Mais parmi les dons multiples de Lulle, il en est un que la critique
impartiale ne peut que lui refuser. Jamais le Docteur Illuminé ne
fut alchimiste. L'étude très complète de Luanco[16] constitue
le premier effort pour démontrer systématiquement cette vérité.
Avant d'essayer d'exposer nous-mêmes pourquoi Lulle ne peut pas
avoir été alchimiste et pourquoi il ne le fut pas, rendons justice à
quelques vieux auteurs qui devinèrent l'invraisemblance d'un Lulle
magicien. Gustave Naudé, au XVIIe siècle, comprenait Raymond
Lulle et Arnaud de Villeneuve, «les deux idoles et dieux
tutélaires des alchimistes» dans son «Apologie pour tous les grands
personnages qui ont été faussement soupçonnés de magie»[17].

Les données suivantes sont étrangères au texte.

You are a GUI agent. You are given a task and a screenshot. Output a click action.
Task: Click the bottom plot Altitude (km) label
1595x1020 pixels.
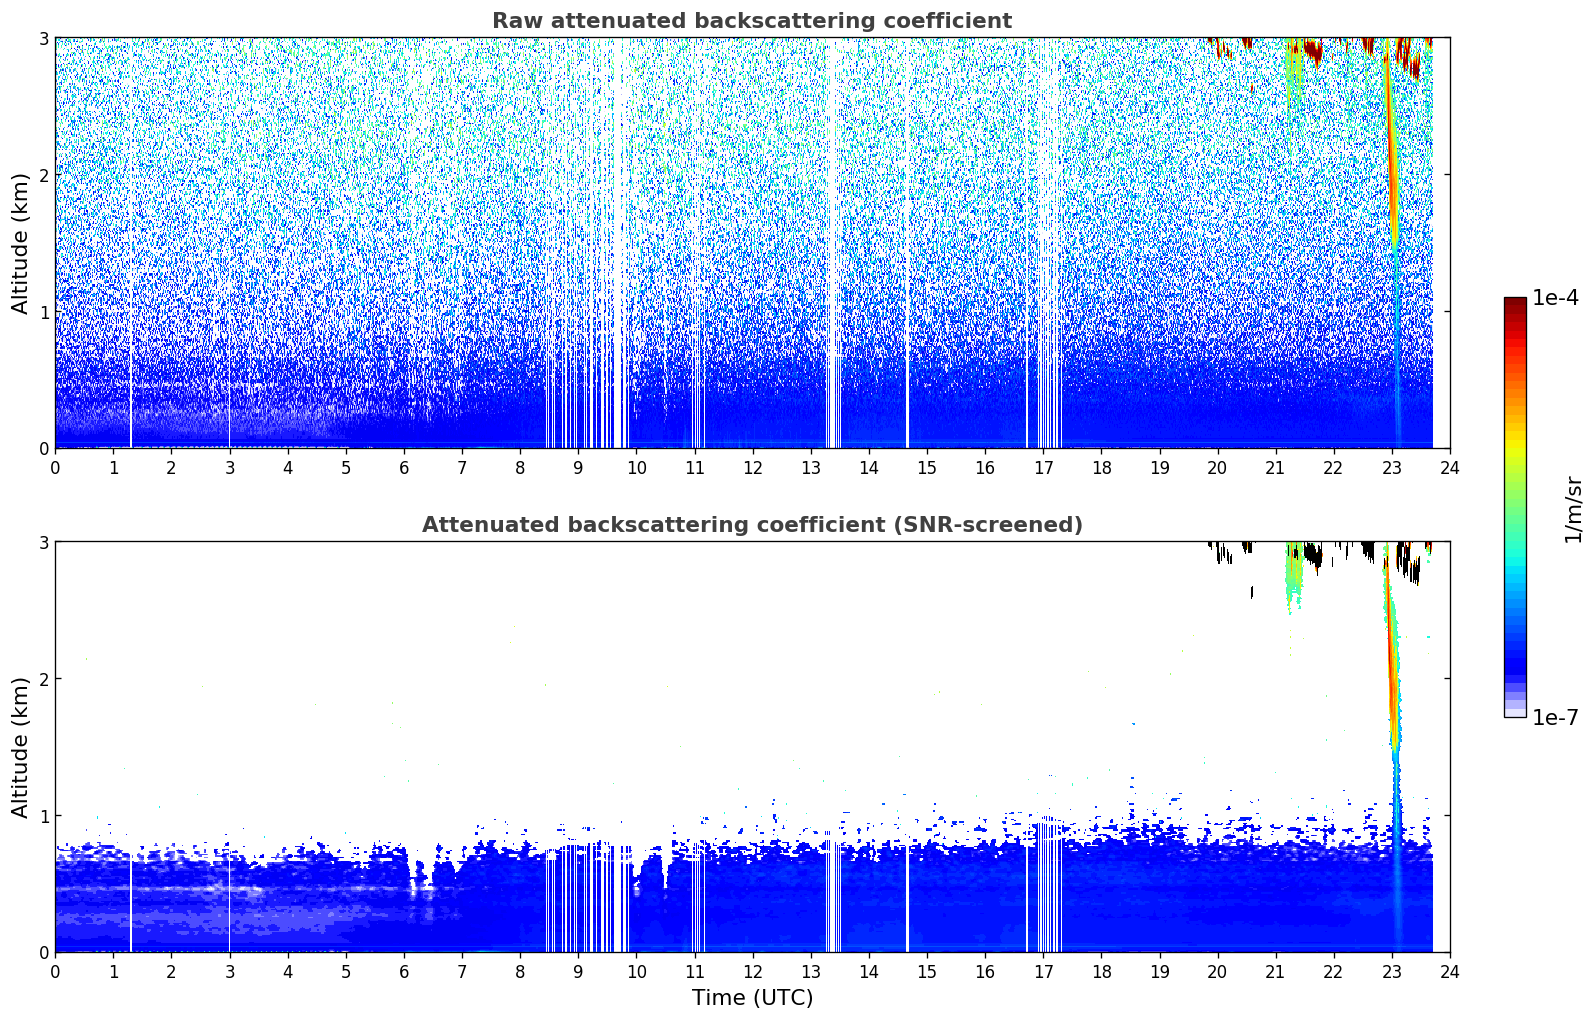tap(21, 747)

Pasqual [18], au XVIIIe siècle, attaqua Salzinger et
dénonça comme apocryphes les traités d'alchimie de Raymond Lulle
que l'éditeur allemand avait publiés.
Le voyage à Londres, l'authenticité du «corpus chymicum lulianum
», le sentiment exprimé du Majorcain sur la transmutation des
métaux, le débat sur l'alchimie de Lulle se réduit à ces trois
points principaux. Examinons-les successivement.